Saturday, August 04, 2007

Gotta keep the devil way down in the hole

So you've heard of The Wire, right? The HBO show every TV critic hails as the greatest drama in TV history, and you know about three people who have ever seen the thing, right? Those three people say it's the most amazing thing they've ever seen, right?

Well, let me be among the three people you know who tell you it's the most amazing thing I've ever seen. I say these days that I don't have time in my ridiculous schedule to watch entire movies, or that when I start to watch any movie I would just fall asleep, which is true and I would, but it's telling that in the week in which Ingmar Bergman and Michalangelo Antonioni died within a 24 hour period, I haven't rewatched any of their movies. There are images from Wild Strawberries and Persona - the two Bergman masterpieces I find most astonishing - that I cannot shake, of course, but I have not rewatched either, and I own both. Reading of Antonioni's death, Gary Susman began to write of L'Avventura: "L'Avventura changed the rules of movie narrative with its unresolved ending (a young woman goes missing early in the picture; she is never found, and her disappearance is never explained). The film was both a parable of human existence and a specific dissection of the society of his day, in which affluence and permissiveness had replaced humane values."
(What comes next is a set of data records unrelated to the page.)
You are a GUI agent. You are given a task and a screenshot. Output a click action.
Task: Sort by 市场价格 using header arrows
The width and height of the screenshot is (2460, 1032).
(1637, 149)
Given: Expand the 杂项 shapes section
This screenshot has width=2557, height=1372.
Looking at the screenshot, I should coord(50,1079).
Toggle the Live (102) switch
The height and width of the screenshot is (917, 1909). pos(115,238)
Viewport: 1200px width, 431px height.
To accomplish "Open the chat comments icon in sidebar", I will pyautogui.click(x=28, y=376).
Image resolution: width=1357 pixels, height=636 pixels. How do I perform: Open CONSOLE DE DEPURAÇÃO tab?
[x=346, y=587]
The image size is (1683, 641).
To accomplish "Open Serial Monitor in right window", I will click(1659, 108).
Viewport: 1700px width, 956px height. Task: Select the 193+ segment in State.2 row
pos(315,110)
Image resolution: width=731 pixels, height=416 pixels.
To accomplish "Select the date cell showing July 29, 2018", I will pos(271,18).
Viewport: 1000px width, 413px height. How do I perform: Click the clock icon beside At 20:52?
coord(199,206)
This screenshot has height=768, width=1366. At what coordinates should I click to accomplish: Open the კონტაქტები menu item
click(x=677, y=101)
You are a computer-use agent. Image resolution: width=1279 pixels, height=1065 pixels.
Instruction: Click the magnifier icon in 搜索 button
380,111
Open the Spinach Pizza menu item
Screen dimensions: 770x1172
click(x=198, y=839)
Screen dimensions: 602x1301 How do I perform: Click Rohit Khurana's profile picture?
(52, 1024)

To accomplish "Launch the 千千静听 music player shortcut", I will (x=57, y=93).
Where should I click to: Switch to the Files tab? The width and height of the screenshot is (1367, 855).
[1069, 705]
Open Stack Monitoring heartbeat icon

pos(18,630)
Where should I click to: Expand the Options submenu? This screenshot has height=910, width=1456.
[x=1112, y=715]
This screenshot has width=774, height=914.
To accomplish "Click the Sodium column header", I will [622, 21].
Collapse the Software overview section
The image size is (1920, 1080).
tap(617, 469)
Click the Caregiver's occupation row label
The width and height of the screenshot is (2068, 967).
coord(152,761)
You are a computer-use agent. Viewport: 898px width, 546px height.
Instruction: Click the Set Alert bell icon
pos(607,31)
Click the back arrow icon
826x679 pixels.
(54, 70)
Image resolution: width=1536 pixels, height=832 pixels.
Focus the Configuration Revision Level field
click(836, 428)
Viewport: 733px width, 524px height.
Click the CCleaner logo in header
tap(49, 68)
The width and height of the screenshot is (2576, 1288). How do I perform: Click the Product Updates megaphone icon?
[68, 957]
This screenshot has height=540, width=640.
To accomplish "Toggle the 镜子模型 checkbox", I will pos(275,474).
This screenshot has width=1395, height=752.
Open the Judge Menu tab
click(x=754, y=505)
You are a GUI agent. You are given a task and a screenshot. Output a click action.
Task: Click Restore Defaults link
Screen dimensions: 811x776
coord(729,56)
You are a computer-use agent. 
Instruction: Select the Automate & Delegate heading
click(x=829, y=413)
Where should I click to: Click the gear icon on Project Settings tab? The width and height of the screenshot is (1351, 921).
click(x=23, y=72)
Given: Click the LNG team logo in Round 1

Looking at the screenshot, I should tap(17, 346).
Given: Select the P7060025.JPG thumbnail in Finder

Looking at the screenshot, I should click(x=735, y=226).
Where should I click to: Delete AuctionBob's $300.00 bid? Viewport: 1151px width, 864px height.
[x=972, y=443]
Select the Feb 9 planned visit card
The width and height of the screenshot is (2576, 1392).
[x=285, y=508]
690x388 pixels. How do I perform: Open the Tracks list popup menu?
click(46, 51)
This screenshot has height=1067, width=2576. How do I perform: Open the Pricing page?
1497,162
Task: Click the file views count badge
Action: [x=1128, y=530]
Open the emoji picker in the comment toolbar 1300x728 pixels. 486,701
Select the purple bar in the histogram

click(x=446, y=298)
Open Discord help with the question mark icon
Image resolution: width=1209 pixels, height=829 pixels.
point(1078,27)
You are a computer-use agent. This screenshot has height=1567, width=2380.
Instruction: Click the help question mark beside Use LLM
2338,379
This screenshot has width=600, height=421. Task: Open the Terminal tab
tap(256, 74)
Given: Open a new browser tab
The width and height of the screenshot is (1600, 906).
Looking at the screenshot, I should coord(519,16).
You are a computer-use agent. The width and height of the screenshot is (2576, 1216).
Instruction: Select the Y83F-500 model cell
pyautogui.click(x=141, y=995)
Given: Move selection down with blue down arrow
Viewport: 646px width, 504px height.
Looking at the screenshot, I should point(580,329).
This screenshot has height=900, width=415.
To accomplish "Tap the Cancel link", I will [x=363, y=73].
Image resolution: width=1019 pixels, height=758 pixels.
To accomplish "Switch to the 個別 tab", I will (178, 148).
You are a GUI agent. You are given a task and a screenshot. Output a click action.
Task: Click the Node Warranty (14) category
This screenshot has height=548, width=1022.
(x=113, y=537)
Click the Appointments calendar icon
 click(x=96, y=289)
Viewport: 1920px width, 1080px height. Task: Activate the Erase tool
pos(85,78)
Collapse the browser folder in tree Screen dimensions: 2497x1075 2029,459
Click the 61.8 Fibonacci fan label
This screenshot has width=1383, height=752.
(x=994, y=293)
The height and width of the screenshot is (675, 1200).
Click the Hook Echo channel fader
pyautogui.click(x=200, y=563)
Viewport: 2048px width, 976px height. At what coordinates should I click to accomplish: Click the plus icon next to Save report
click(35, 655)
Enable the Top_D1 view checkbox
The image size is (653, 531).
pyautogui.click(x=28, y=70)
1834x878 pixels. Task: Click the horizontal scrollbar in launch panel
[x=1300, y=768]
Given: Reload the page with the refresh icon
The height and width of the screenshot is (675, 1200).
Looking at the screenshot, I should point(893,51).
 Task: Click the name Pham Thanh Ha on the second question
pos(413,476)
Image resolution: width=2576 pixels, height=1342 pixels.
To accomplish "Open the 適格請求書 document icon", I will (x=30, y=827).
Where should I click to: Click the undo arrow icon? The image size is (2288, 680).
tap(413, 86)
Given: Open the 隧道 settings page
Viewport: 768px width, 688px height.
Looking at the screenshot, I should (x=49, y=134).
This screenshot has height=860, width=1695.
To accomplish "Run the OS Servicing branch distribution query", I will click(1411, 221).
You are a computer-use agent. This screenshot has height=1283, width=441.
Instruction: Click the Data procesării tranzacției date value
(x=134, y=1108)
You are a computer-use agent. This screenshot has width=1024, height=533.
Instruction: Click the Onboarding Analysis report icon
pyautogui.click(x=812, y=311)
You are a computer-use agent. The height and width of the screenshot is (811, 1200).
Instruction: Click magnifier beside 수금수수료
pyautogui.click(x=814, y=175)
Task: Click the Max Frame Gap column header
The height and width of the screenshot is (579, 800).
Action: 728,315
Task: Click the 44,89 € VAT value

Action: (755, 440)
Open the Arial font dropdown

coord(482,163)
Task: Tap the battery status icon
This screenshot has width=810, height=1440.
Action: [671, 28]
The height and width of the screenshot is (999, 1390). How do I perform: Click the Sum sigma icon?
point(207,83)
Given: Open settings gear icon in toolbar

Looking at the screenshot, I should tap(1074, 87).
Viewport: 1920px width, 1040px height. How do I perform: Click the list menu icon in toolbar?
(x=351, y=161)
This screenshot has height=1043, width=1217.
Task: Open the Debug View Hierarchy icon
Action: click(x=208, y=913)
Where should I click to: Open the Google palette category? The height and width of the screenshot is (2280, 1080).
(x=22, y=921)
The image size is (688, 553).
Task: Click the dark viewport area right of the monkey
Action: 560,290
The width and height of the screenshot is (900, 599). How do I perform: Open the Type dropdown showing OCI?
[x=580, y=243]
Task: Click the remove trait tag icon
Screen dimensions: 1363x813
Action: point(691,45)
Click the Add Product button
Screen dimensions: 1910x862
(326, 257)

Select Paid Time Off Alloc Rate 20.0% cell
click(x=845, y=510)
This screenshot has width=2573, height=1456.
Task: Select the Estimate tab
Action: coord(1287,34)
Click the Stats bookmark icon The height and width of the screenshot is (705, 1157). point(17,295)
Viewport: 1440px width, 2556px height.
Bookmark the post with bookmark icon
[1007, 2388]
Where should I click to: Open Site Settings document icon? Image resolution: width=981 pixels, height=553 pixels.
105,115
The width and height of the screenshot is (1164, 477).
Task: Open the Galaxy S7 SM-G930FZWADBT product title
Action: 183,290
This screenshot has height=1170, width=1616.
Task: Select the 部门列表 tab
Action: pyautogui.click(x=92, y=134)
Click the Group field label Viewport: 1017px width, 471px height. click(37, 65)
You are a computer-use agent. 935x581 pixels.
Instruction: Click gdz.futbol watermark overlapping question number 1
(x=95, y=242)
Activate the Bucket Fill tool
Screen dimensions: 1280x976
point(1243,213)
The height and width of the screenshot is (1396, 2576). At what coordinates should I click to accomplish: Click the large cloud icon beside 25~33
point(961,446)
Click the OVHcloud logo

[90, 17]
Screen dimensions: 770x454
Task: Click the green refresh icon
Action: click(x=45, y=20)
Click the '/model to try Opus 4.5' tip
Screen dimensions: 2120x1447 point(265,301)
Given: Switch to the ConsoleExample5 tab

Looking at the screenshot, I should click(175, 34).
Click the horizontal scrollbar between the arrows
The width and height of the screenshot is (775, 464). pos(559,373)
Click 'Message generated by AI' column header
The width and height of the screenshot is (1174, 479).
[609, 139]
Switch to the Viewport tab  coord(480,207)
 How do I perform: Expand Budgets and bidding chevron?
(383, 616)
This is true. Also, until I read this, I'd forgotten I'd seen L'Avventura, a movie I now remember thrilled me. Oops.

What I'm not forgetting this week? To slip in hour periods into my schedule, sometimes at the expense of lseep, to watch another hour of The Wire. The Wire especially gets praise for its most recent fourth season, however, being where I am now, on episode 7 of the second season (just past half way), I cannot possibly imagine the show being any more perfect than it is right now.

The Wire in its first season introduces us to the two sides of Baltimore's war on drugs. First, the detectives of various moral fortitude, driven by ambition, greed, seniority, luck, nepotism, career aspirations, anger, sleaze, and everything in between - which is to say, it mirrors reality. Then, the dealers of west side housing projects - some with moral questions, some third generations of drug slingers, some secretly in business classes, some holding up lost in paranoia in strip club back rooms. Which is to also say, it mirrors reality.

I can't say that enough. The Sopranos, by virture of comparison, managed to be so incredbile because of its breadth of detail, and because it featured the full length of human personality in its group of mobsters, allowing their humanity and human-ness to exist so thoroughly over a realistic portrayal of time - it proved TV could be the real great mechanism to tell stories by telling a 7-year story in 7 years.

The Wire was touted as "difficult to follow" when it premiered, but I do not think The Wire was at all more difficult to follow than The Sopranos. It is incredbily detailed, often letting plot lines reveal themselves over many episodes. It is less flashy than The Sopranos, and is, if anything, even less respectful about the rules of narrative television - of what dramatic tics an hour of television is supposed to display. What a thrill that is, though - moments explode and shock, and do so with no way of knowing what will happen. It is, I must say, as unpredictable as life. I remember one extraordinary moment in the first season in which Bubbles, the heroin-addict police informant played fearlessly by Andre Royo, goes to an AA meeting, and, hearing a speaker, accidentally reveals his lost desire to live - it's told with a walk to a podium and just a flicker of the eyes during a ribbon presentation, but who could have expected that that scene would lead to that reaction? I like to think I'm good at that sort of thing, but I sure didn't see it coming.

What that life-like unpredictability does is re-assert the draw of the police show - if anything is possible, how do you solve crimes? The Wire frees itself from whodunnit sameness, making every uncovered bit of information hard-fought and stunning. In fact, it unfolded its myserties so precisely in season one, that I was at first reluctant to get into the change presented in season 2 - a focus on Baltimore's ports, and their effects on the drug and police world. Yet as that mystery's unfolded, I've begun to like it even more. And the breadth and unfamiliarity of its central case - about 13 murdered Eastern European sex trade workers smuggled in on the port - only make it more unmissable.

Season 2 appears, at first, to be about Frank Sabotka, played by Chris Bauer, the Polish boss of the ports for whom the detectives of season 1 re-assemble to investigate, but its focus has really been Sabotka's idiot son Ziggy (James Ransone) and trailer-bred badass nephew Nick (Pablo Schreiber) as they, out of desperation for more money, get deeper and deeper into smuggling. Ransone and Schreiber are key in the incredible vividenss of those characters, but its Bauer's Sabotka that is making this season such a mystery and an accomplishment - an episode-7 scene in which he rails at a Baltimore Congressman about the implications of a system of robotic dock equipment (meaning less work for the union, and less ways to smuggle goods) is amongst the most thrilling moments of rage I've witnessed. A climactic moment in which he throws a shoebox of money on the table is chilling in its anger, disappointing in its amorality, and full of human things like obligation and fear. Bergman and Antonioni helped us be able to express those emotions on screen. The Wire helped fulfill them.